Kirchheim

„Die Kirchheimer Altstadt wird gelobt und bewundert“Nachgefragt

Heike Büttner, Leiterin der „Kirchheim Info“, sagt: „Unsere Schnupperangebote in Kirchheimer Geschichte kommen bei den Besuchern sehr gut an.“

Heike Büttner
Heike Büttner

Welche Bedeutung hat der „Tag des offenen Denkmals“ für Kirchheim? Das wird ja hier im Vergleich zu anderen Orten immer recht groß begangen.

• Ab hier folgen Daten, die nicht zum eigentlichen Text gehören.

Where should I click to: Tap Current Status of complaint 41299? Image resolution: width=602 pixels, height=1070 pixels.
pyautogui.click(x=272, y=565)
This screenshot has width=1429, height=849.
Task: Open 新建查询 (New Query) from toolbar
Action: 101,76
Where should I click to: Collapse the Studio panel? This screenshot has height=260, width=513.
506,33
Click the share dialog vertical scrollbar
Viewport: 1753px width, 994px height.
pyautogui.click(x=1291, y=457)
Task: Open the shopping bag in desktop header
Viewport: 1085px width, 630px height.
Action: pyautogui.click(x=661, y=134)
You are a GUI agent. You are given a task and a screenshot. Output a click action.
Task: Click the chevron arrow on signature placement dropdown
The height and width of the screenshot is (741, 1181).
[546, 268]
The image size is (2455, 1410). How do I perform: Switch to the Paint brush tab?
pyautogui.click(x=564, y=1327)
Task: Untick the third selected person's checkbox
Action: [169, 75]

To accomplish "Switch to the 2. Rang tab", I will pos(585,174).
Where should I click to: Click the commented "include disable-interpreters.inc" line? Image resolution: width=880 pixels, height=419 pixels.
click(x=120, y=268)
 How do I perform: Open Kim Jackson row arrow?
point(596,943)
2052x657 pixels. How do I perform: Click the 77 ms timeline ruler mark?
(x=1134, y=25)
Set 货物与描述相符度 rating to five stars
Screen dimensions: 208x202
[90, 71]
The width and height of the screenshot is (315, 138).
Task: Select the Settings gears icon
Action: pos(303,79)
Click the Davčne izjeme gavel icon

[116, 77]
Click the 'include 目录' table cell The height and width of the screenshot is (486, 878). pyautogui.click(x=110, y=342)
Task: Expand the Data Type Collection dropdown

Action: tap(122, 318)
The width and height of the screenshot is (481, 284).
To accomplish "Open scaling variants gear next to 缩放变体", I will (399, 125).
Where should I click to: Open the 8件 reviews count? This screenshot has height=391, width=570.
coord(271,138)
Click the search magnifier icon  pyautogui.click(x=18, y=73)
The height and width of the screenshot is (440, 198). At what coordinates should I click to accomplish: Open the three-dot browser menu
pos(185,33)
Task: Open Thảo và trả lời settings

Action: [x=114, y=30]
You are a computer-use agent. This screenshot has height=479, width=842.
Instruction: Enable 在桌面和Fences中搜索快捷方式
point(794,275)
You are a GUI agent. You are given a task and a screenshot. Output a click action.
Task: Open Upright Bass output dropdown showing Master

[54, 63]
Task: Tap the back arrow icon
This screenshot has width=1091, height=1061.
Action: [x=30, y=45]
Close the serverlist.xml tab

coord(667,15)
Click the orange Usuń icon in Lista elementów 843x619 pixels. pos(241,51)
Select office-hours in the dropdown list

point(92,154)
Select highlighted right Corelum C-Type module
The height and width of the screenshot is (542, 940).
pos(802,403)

HEIKE BÜTTNER: Das hat sich über die Jahre so entwickelt. Für uns ist es auch immer eine Plattform, auf unsere Stadtführungen hinzuweisen. Wir haben ja so etwa 400 Stadtführungen im Jahr. Beim „Tag des offenen Denkmals“ können die Gäste mal „schnuppern“, eine halbe Stunde lang. Da ist auch mal etwas dabei, das man in den normalen Führungen nicht hat.

Welche Besonderheiten hat Kirchheim denn zu bieten?

BÜTTNER: Wir haben hier ein schönes Ensemble, mit der Martinskirche, mit den Steinmetzen und mit den anderen Führungen rund um die Altstadt. Das sind so Bausteinelemente, die gut ankommen. Von den Stadtführern kommt viel positive Resonanz, und sie sind ja diejenigen, die das jeweilige Jahresmotto mit Leben füllen.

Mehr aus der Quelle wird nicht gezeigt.